Oliver Poole@IndyVoices
Friday 12 June 2015 16:54
Stalin’s Daughter: The Extraordinary and Tumultuous Life of Svetlana Alliluyeva, by Rosemary Sullivan
Stalin’s Daughter: The Extraordinary and Tumultuous Life of Svetlana Alliluyeva, by Rosemary Sullivan

By the late 1990s, Svetlana Alliluyeva was living in sheltered accommodation in Redruth. Few of the visiting tourists would have given this old woman walking the Cornish coastline a second glance. She had almost no money, almost no friends and had, in her own words, become “an English derelict”.

Yet in her room were four photographs that gave testament to an extraordinary life. They were of her daughter, who now lived in the United States; her mother, who shot herself when Svetlana was six; her grandmother, whose family was largely killed or imprisoned by Svetlana’s father; and her childhood nanny, who she’d say was the only person who truly showed her love.
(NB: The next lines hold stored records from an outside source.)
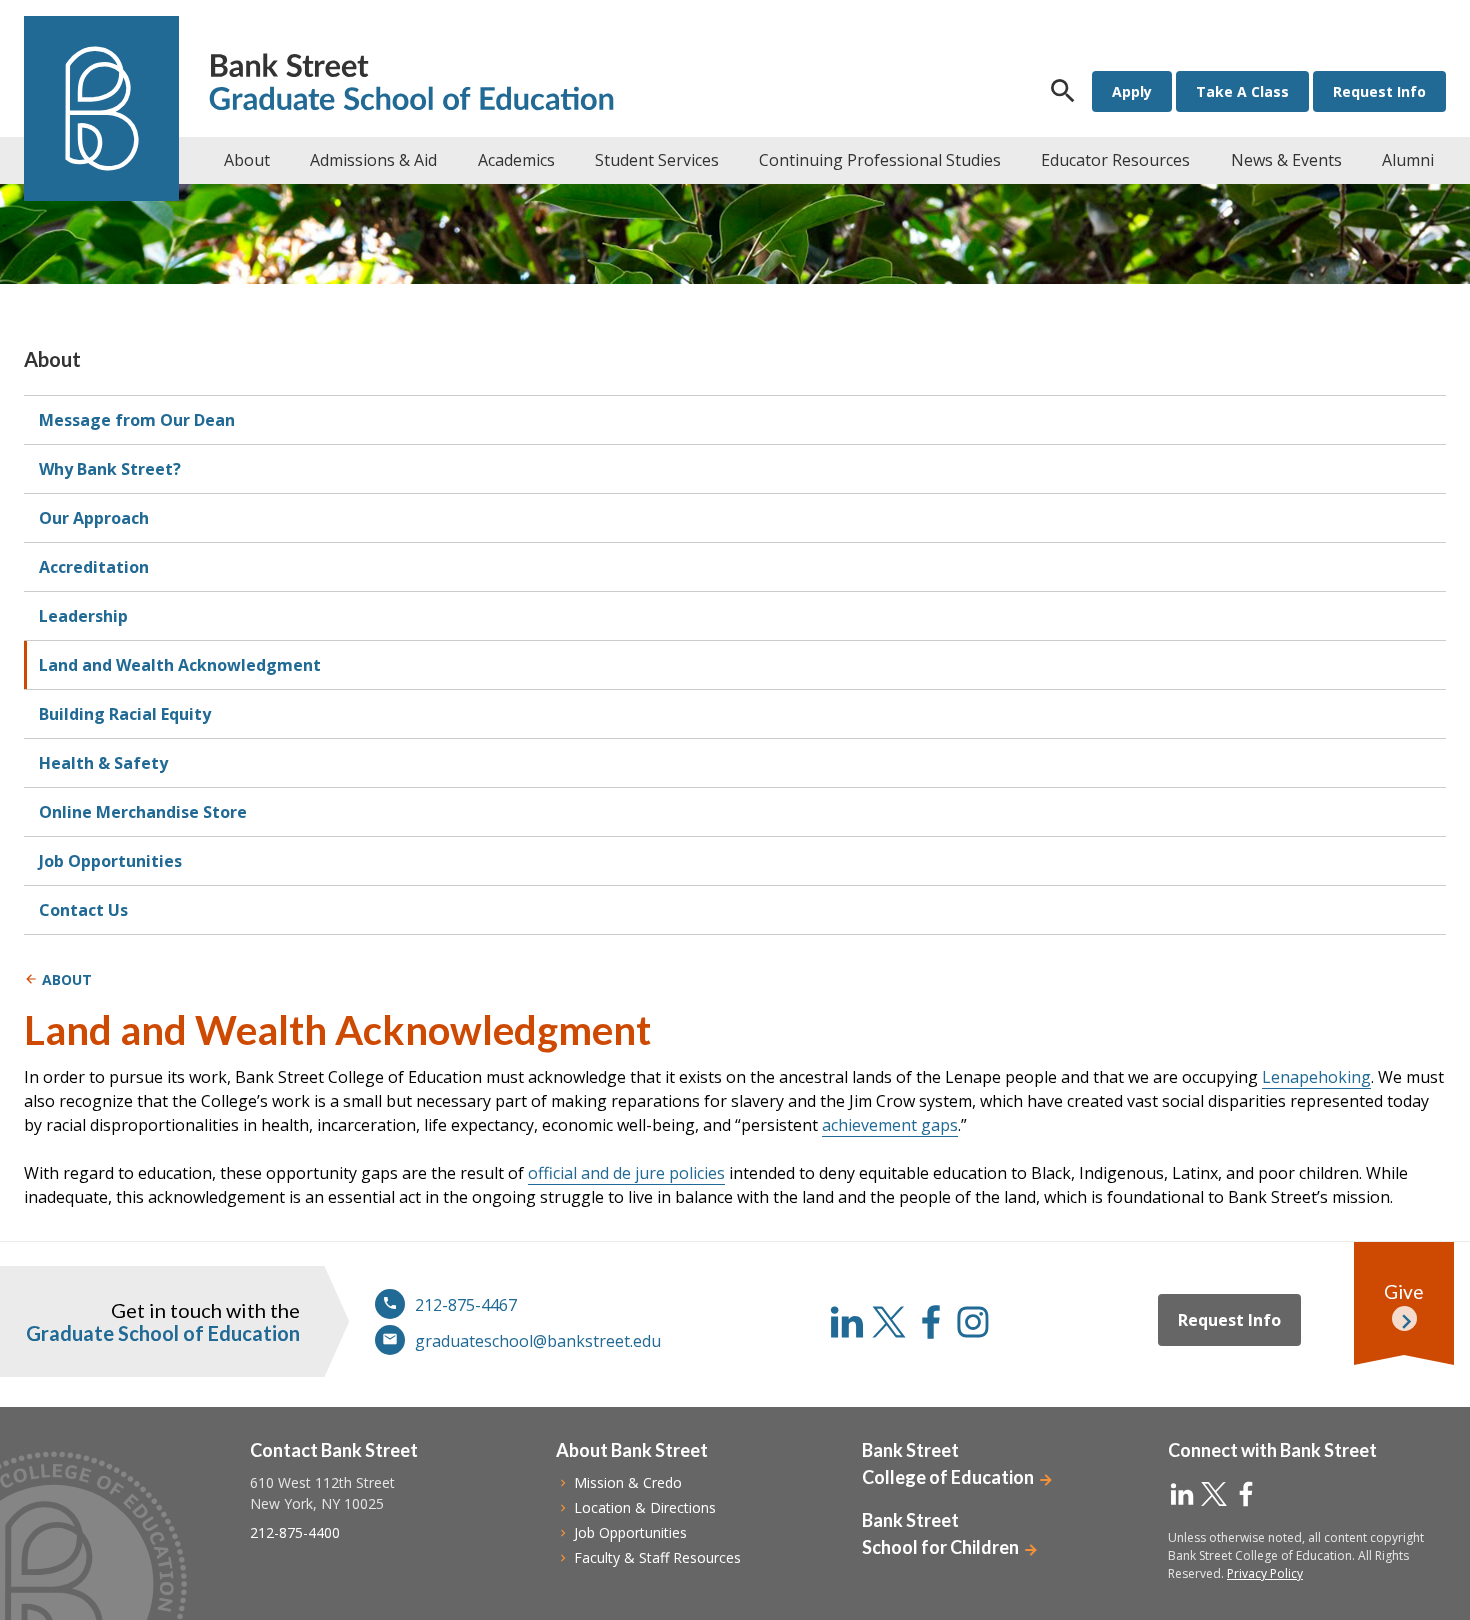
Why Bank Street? (110, 469)
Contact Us (83, 910)
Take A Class (1242, 91)
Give (1404, 1291)
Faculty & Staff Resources (657, 1557)
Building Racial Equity (125, 714)
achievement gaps (890, 1125)
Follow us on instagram (973, 1322)
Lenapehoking (1316, 1077)
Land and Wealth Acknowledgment (180, 665)
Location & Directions (645, 1507)
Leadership (83, 616)
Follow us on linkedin (847, 1322)
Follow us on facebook (931, 1322)
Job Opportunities (110, 861)
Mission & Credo (628, 1482)
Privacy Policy (1265, 1573)
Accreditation (94, 567)
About (52, 359)
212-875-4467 (466, 1305)
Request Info (1379, 91)
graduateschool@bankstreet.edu (538, 1341)
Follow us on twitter (889, 1322)
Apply (1132, 91)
What was notably missing was a photograph of the man whose shadow had caused her to end up on these Cornish hilltops: her father, Joseph Stalin.

Philip Larkin wrote, “They fuck you up, your mum and dad”, but this can rarely be as directly true as for Svetlana. Her mother shot herself after being publicly humiliated by her husband, leaving her child to a solitary life within the walls of the Kremlin. Teenage dates meant a bodyguard at the next door table; school writing lists of her own father’s achievements.

Her aunt and uncle were executed and their son, Svetlana’s childhood playmate, disappeared. Her first love was sent to the Gulag and her mother’s sister sentenced to confinement. Her half-brother was killed by the Nazis while a POW after their father refused a prisoner swap.

It is little surprise that Svetlana emerged a mess: at times imperious and putting associates’ lives at risk through her loose tongue; at others crippled by social awkwardness and desperately searching for someone to love her as her parents never did. This resulted in three husbands, so many affairs the CIA labelled her a “nymphomaniac”, and a defection not only to America but also, briefly, back to her communist homeland.

Reading this extensively researched book, it is impossible not to feel for a woman who grew up “the political prisoner of my father’s name” and who despite all her efforts – whether as a wife, writer or even during a dalliance with a commune – could never escape it.

Interestingly, the person who comes out best is Svetlana’s own daughter, Olga, who was born while her mother lived in the United States. She only learnt her own genealogy when aged 11 as the Daily Mail helpfully tracked her down to her British boarding school to break the news. She dealt with this legacy by not only financially supporting her mother whenever she would allow it but by becoming resolutely normal. She now lives in Oregon, where she owns a small antique shop, shuns attention, and collects Tibetan artefacts. Stalin would have hated it.